No, he thought. “Yes,” he said. “But now I understand.”
Chapter Twenty-One
Go Down, Moses
In which Harrison Oppenheimer ventures below the Mason-Dixon Line for the first time, and is compelled to relate “The Watermelon Affair” to his new friends there
Roarke didn’t have anything so banal as a summer vacation, but students were given leave as needed in June and July, subject to their responsibilities on the farm and pending written application. Harrison and Eli submitted their requests together, with a joint letter of invitation from the Hayek Institute.
The invitation encompassed not only travel, lodging, food, and inclusion in what Eli promised would be an enlightening intellectual conclave, but also, as he had implied, a presentation of Harrison’s own, on any topic that might contribute some insights into his generation. Harrison spent many evenings in the Stearns Room in May and June, trying to settle on a subject, and finally, in the absence of any better idea, he decided to write about the political journey of American Jews from the early nineteenth century to the present. Harrison didn’t ask Eli’s opinion about his topic. He was afraid to be told it was too general, too well-trodden, or, worst of all, too obvious for a young conservative intellectual who happened to be Jewish, and besides, both of them were already inundated with academic and administrative work: end-of-term projects in history and philosophy, not to speak of his final generation of chickens (soon, blessedly, to be handed off to an incoming first-year), and Eli was preoccupied with the search for a history of science faculty member, and the winnowing of fifty-three finalist applicants for the next Roarke class down to fourteen brilliant young men from eight states, England, Canada, Italy, and Iceland. The farm, meanwhile, turned a corner to summer, and as it did, the last foul remnants of the plagiarism charge, and the taint of their departed classmates, Carlos, Tony, and Gordon, seemed finally to dissipate.

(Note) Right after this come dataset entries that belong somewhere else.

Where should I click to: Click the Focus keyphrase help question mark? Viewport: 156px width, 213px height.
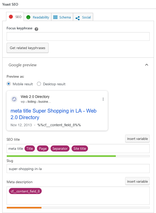coord(36,29)
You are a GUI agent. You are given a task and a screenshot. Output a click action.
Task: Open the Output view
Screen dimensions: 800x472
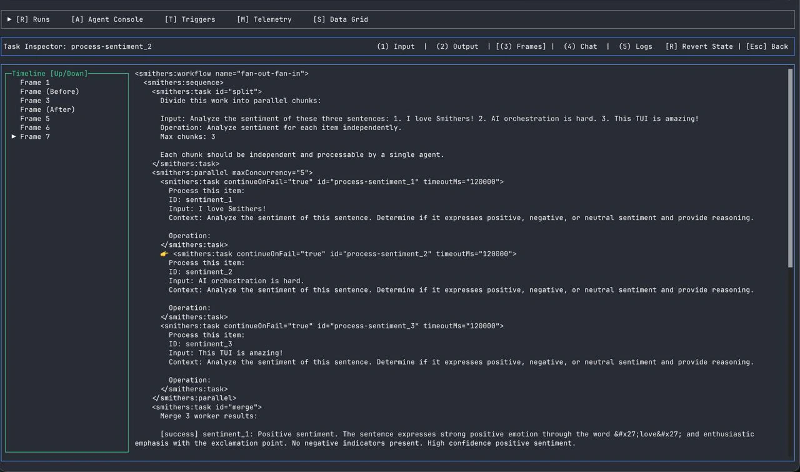click(x=458, y=46)
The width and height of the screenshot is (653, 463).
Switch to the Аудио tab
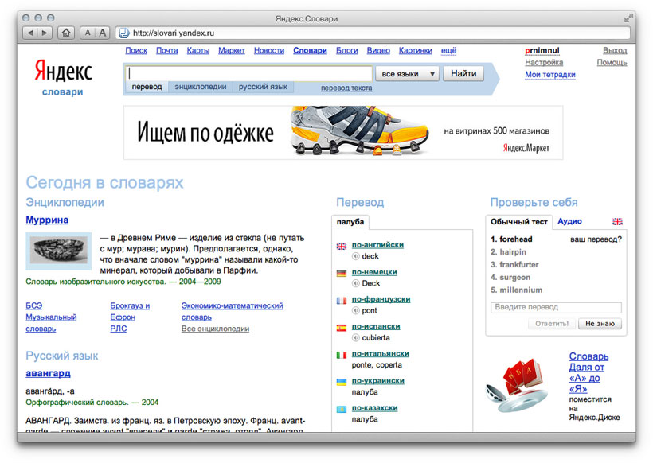pos(569,222)
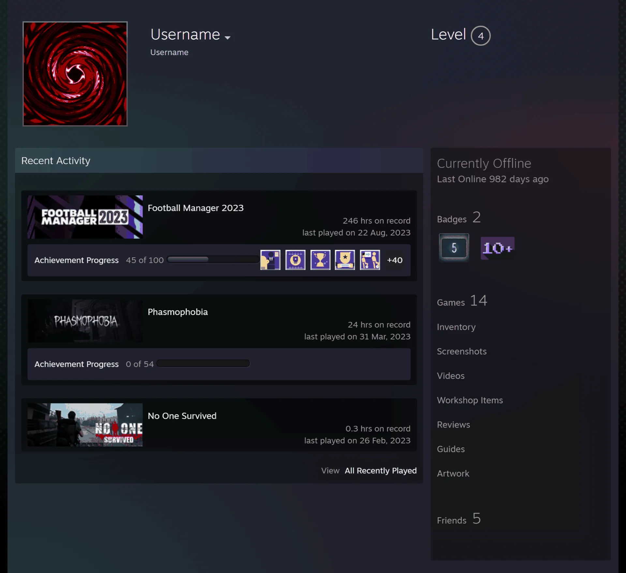The height and width of the screenshot is (573, 626).
Task: Go to Workshop Items
Action: coord(470,400)
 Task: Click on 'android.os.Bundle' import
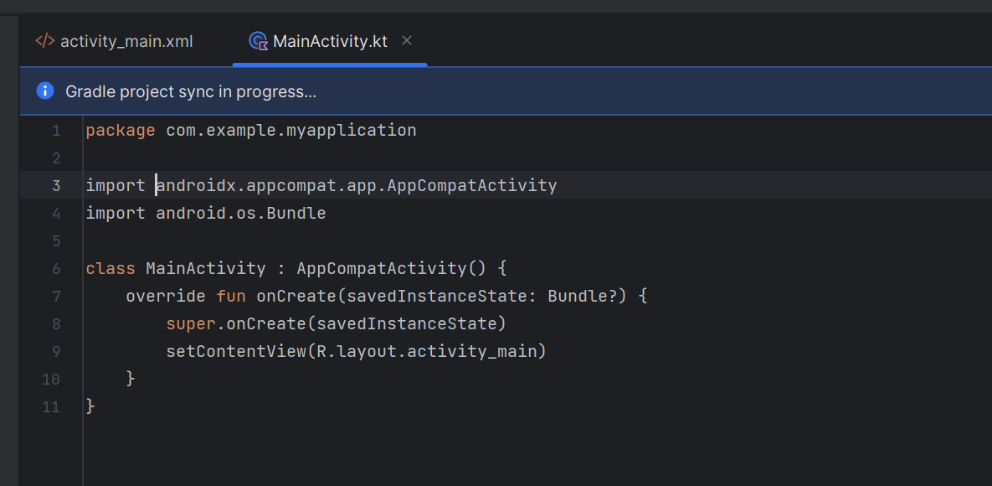pyautogui.click(x=240, y=214)
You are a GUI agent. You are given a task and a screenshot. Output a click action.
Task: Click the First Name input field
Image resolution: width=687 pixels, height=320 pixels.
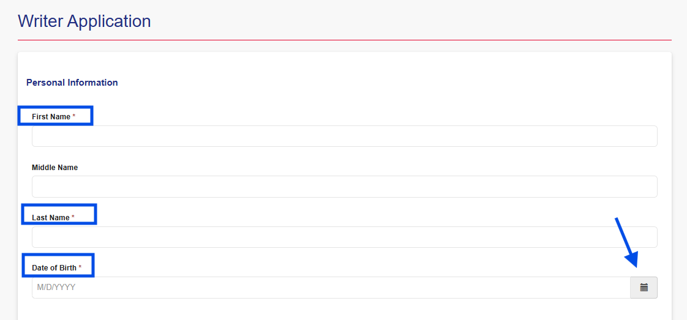pos(344,136)
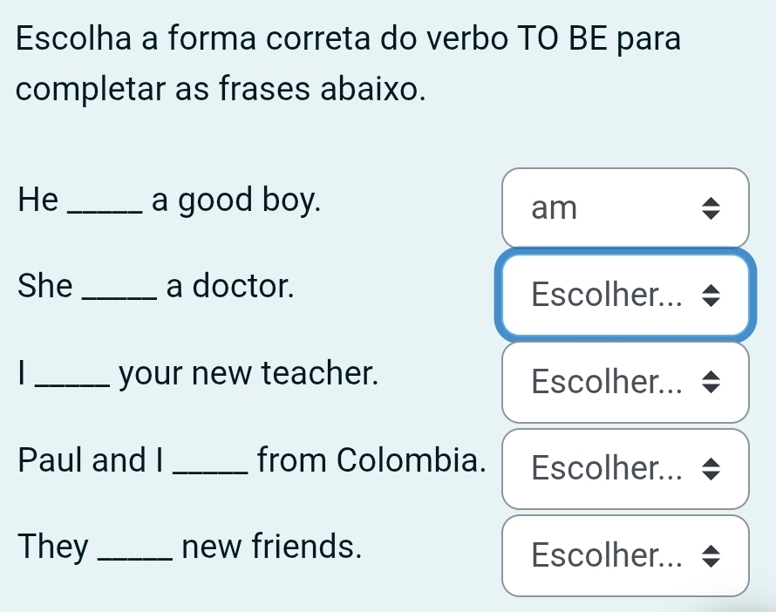Screen dimensions: 776x612
Task: Open the dropdown for "Paul and I" sentence
Action: (x=624, y=469)
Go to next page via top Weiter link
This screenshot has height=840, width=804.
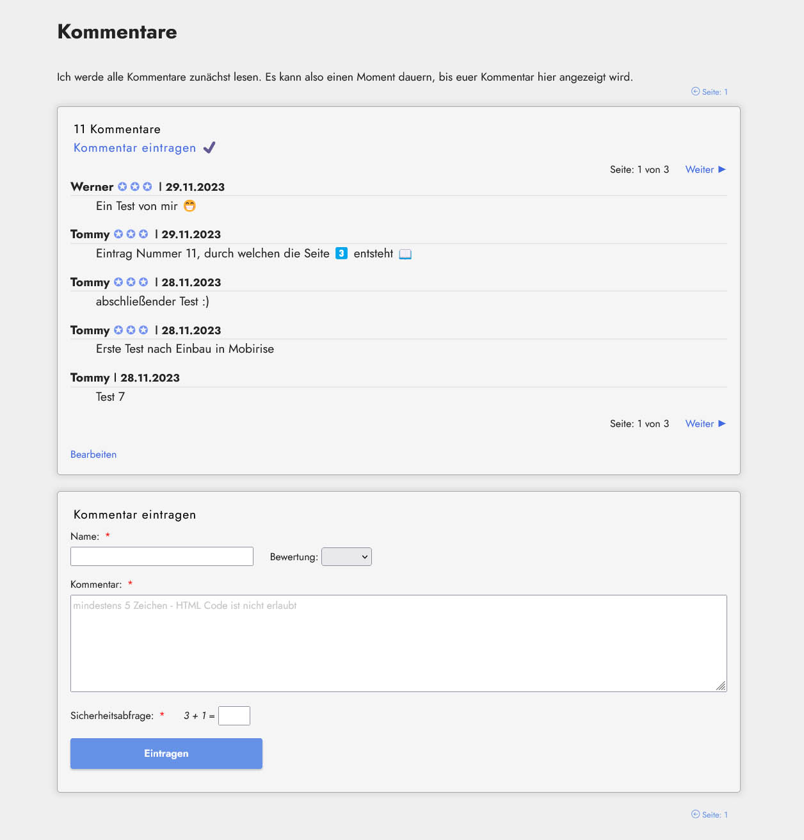pos(699,170)
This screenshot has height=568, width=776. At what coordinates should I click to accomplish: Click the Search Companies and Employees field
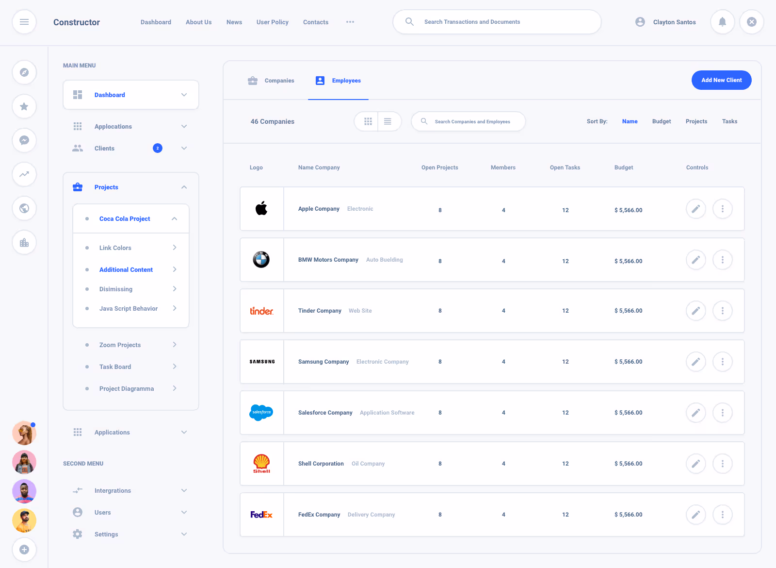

In the middle of July, Eli and Harrison flew to Charlottesville. Harrison had long been taught that the south was a foreign country, and one to be vilified. (How many units on slavery? How many spirituals solemnly sung by the children of wealth?)
“First time below the Mason-Dixon Line,” he told Eli as they descended. Then, reflexively, he apologized.
“What for?” said Eli.
“Well, I don’t mean to be … insensitive.” He halfheartedly tried to make it a joke, but there was too much Walden in him, after all. “Actually, my forebears weren’t exactly first-class citizens here, either.”
Eli looked at Harrison. “You’re referring to postwar carpetbaggers?”
“I was thinking Leo Frank, actually.”
“You know, it’s interesting,” said Eli. “I think this is the first time you’ve self-identified as Jewish.”
It was an observation, not an insult, but Harrison cringed, nonetheless.